Tech Time warp Lasers 1969!

Tech Time warp Lasers 1969
Updated by Endah

Tech Time Warp of the Week: Lasers Unlimited and Its Sequel, 1969-1979

Lasers! Photo: Wikipedia/BOY
It begins with a clip from the 1953 film version of War of Worlds, where flying alien spacecraft blow things up with brightly colored beams of light. Then we hear the voice of someone who sounds suspiciously like Orson Welles. “Science fiction? Well, yes,” he says. “But today there’s a very real happening in science that reads like fiction.”

Cut to an AT&T physics lab, where you see another beam of light — “a created beam of light, so intense, so controllable, and so versatile, that it promises…Lasers Unlimited.”

That’s the tile of this 1969 AT&T promotional film, meant to show off the many facets of the real-life laser, a technology invented by Bells Labs scientists about seven years after H.G. Wells’ War of the Worlds hit the big screen. The AT&T film (see below) touches on everything from laser data storage and laser telecommunications to laser surgery and, yes, laser weaponry — all from a now-quaint late-1960s point-of-view. It even looks at tattoo removal.

Yes, as far back as 1969, we were using lasers to erase the evidence of that “impulsive visit” to the tattoo parlor.

(Stored data)
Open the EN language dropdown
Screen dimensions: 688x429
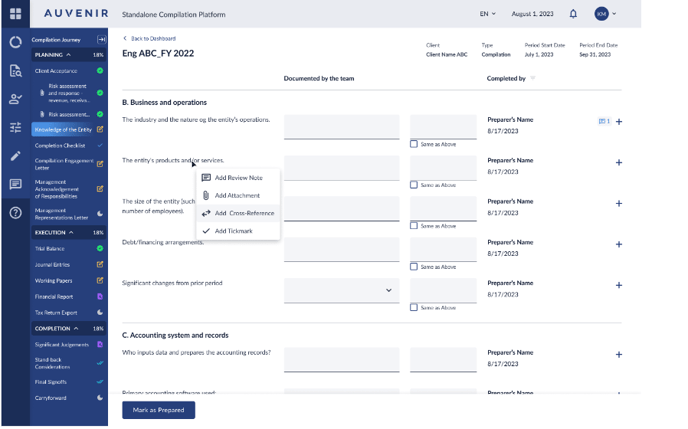click(x=487, y=14)
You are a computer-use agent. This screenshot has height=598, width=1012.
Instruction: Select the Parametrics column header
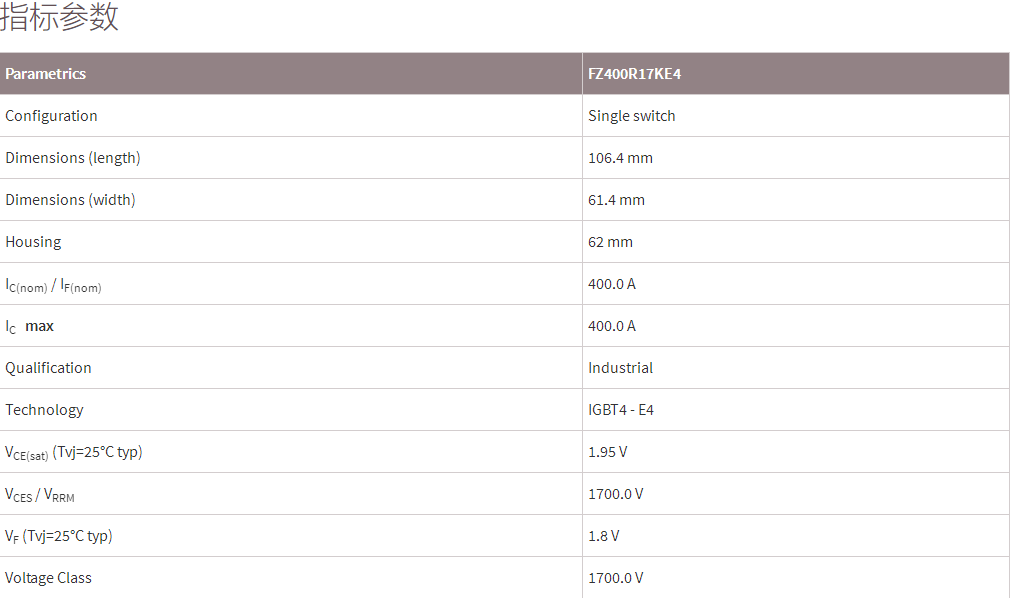[x=46, y=74]

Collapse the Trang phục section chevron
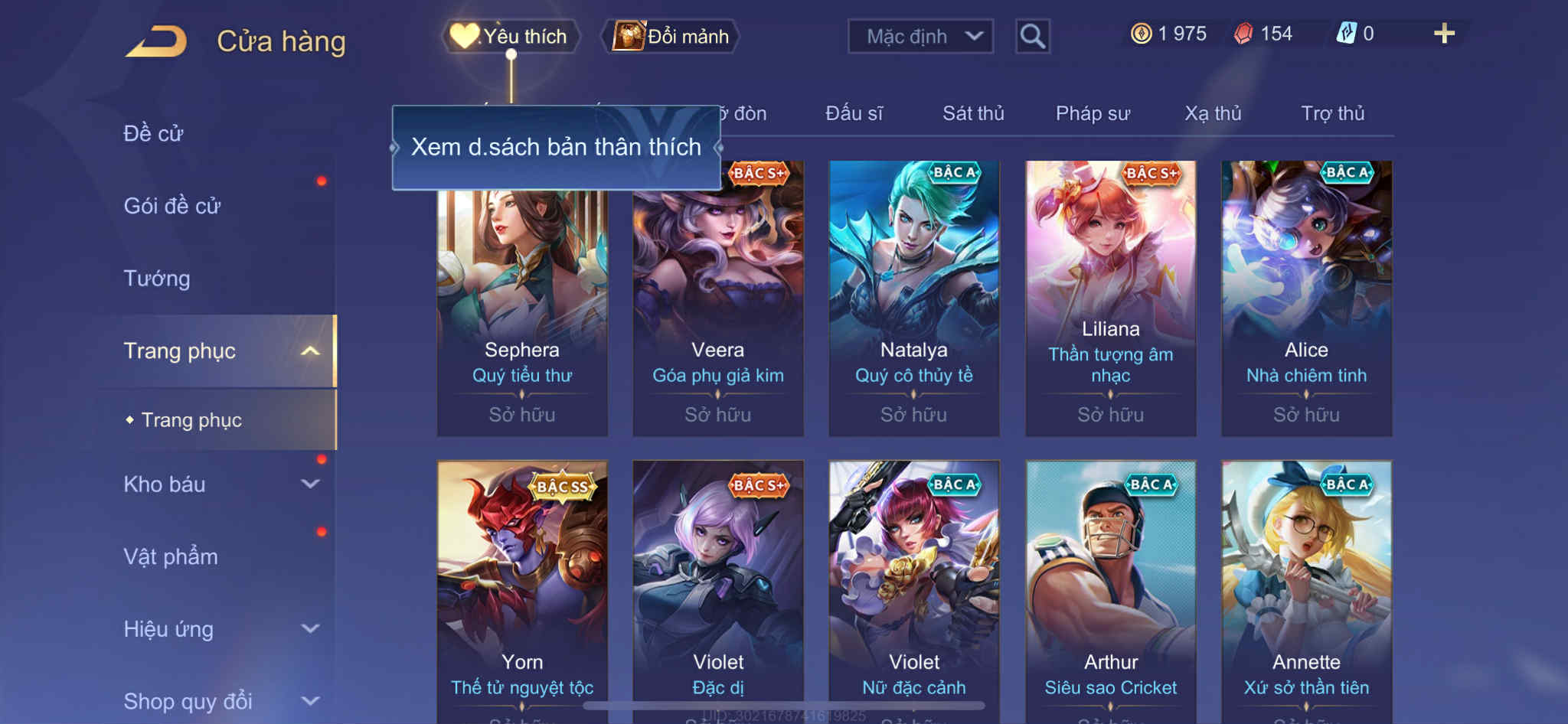pyautogui.click(x=310, y=351)
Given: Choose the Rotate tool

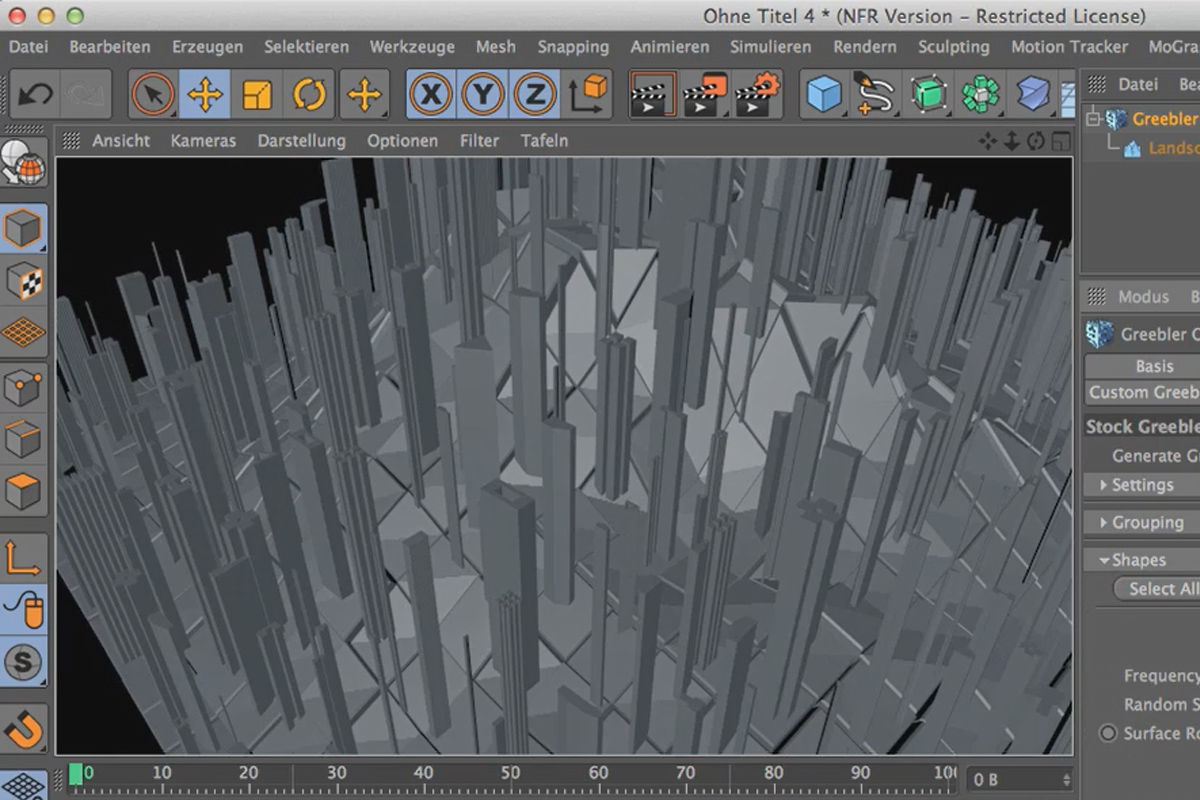Looking at the screenshot, I should tap(309, 95).
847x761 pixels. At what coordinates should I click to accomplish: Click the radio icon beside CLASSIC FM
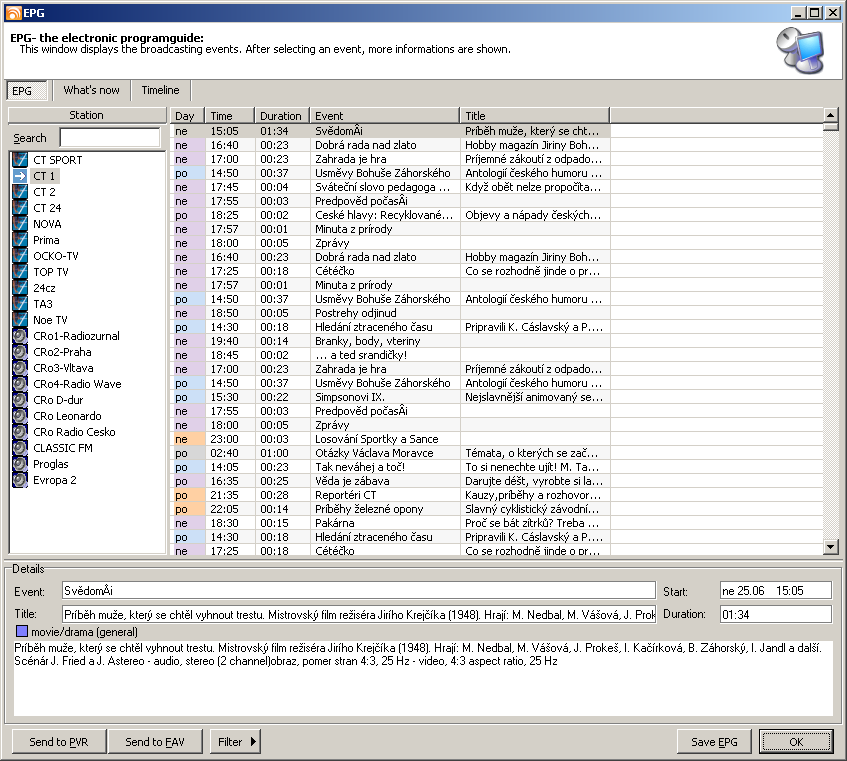point(20,448)
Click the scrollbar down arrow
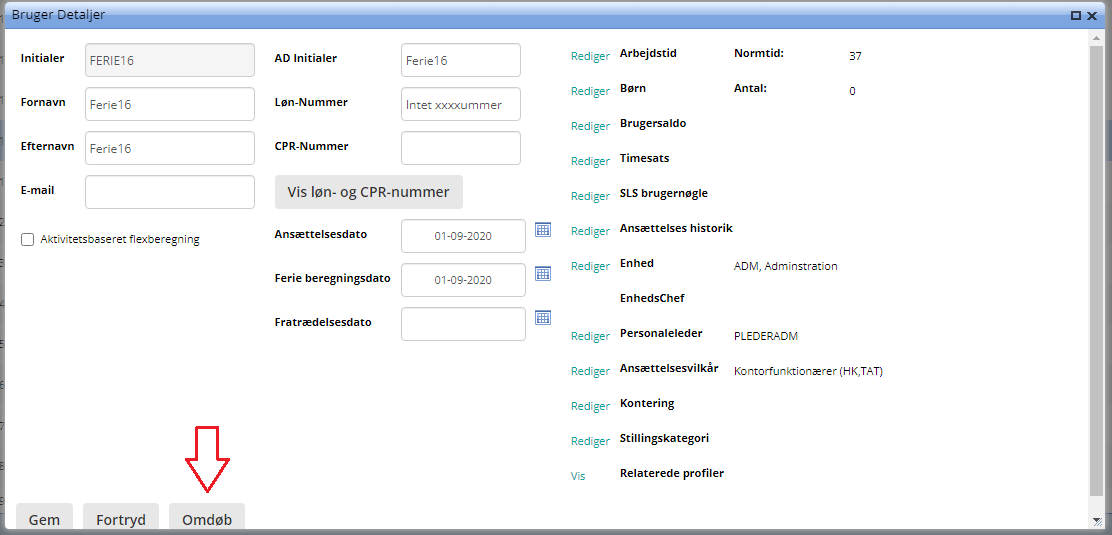The width and height of the screenshot is (1112, 535). click(x=1097, y=521)
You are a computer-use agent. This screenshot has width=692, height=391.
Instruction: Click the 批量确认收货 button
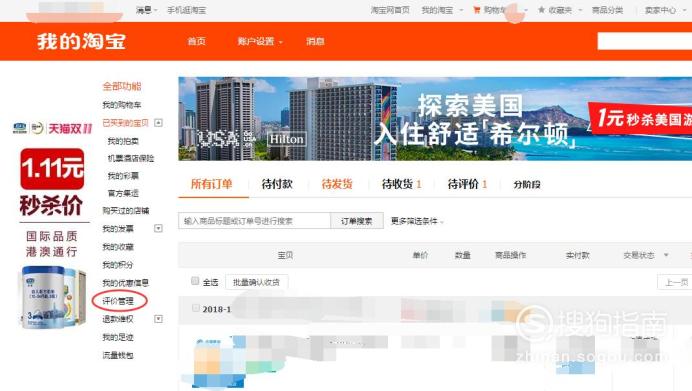click(256, 282)
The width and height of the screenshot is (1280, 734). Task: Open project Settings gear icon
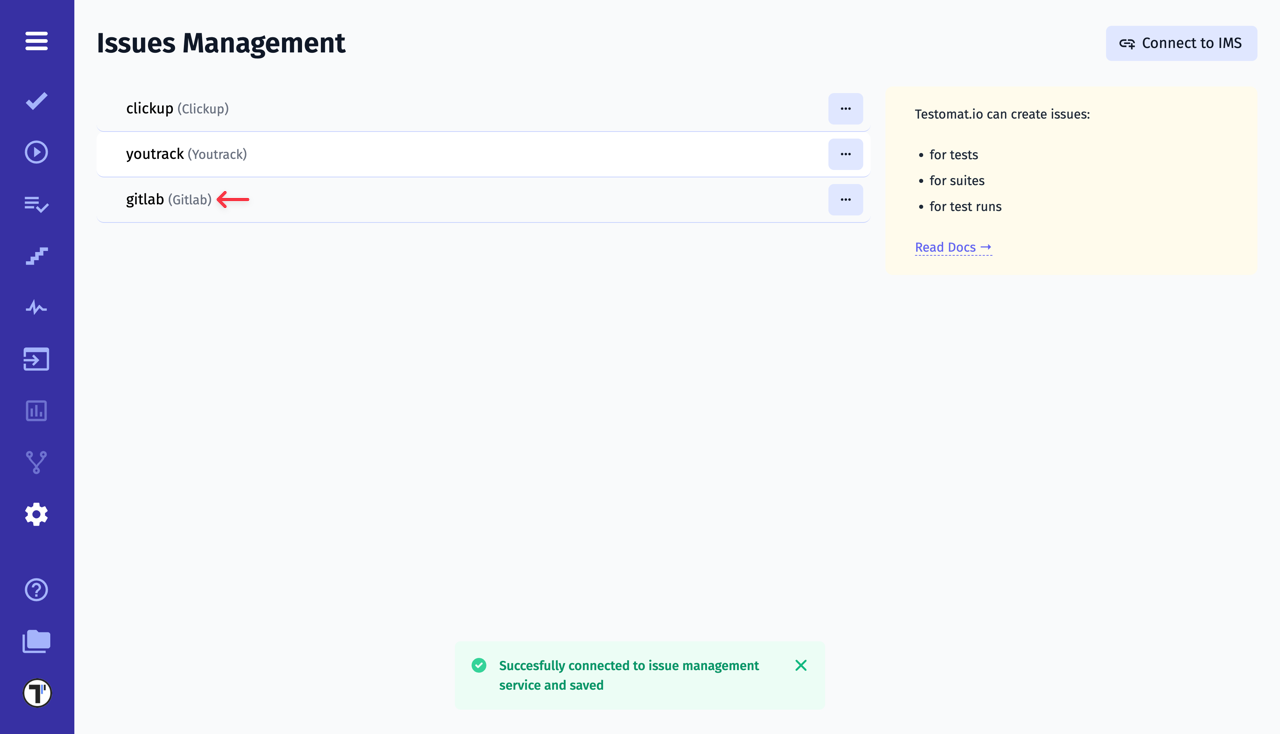pos(36,513)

● TASKS FOR THIS EXERCISE:
a. List every use of lasers that the laser article says the AT&T film covers.
b. Change the passage of the laser article from "Cut to an AT&T" to "at tattoo removal." by putting "educational" in place of "promotional".
c. Answer these questions from the laser article:
(i) From what year is the film version of War of Worlds that supplies the opening clip?
(ii) Whose physics lab does the film cut to after the opening?
(iii) In what year was the AT&T film made?

● SOLUTIONS PER TASK:
a. Laser data storage, laser telecommunications, laser surgery, laser weaponry, tattoo removal

b.
Cut to an AT&T physics lab, where you see another beam of light — “a created beam of light, so intense, so controllable, and so versatile, that it promises…Lasers Unlimited.”

That’s the tile of this 1969 AT&T educational film, meant to show off the many facets of the real-life laser, a technology invented by Bells Labs scientists about seven years after H.G. Wells’ War of the Worlds hit the big screen. The AT&T film (see below) touches on everything from laser data storage and laser telecommunications to laser surgery and, yes, laser weaponry — all from a now-quaint late-1960s point-of-view. It even looks at tattoo removal.

c.
(i) 1953
(ii) AT&T's
(iii) 1969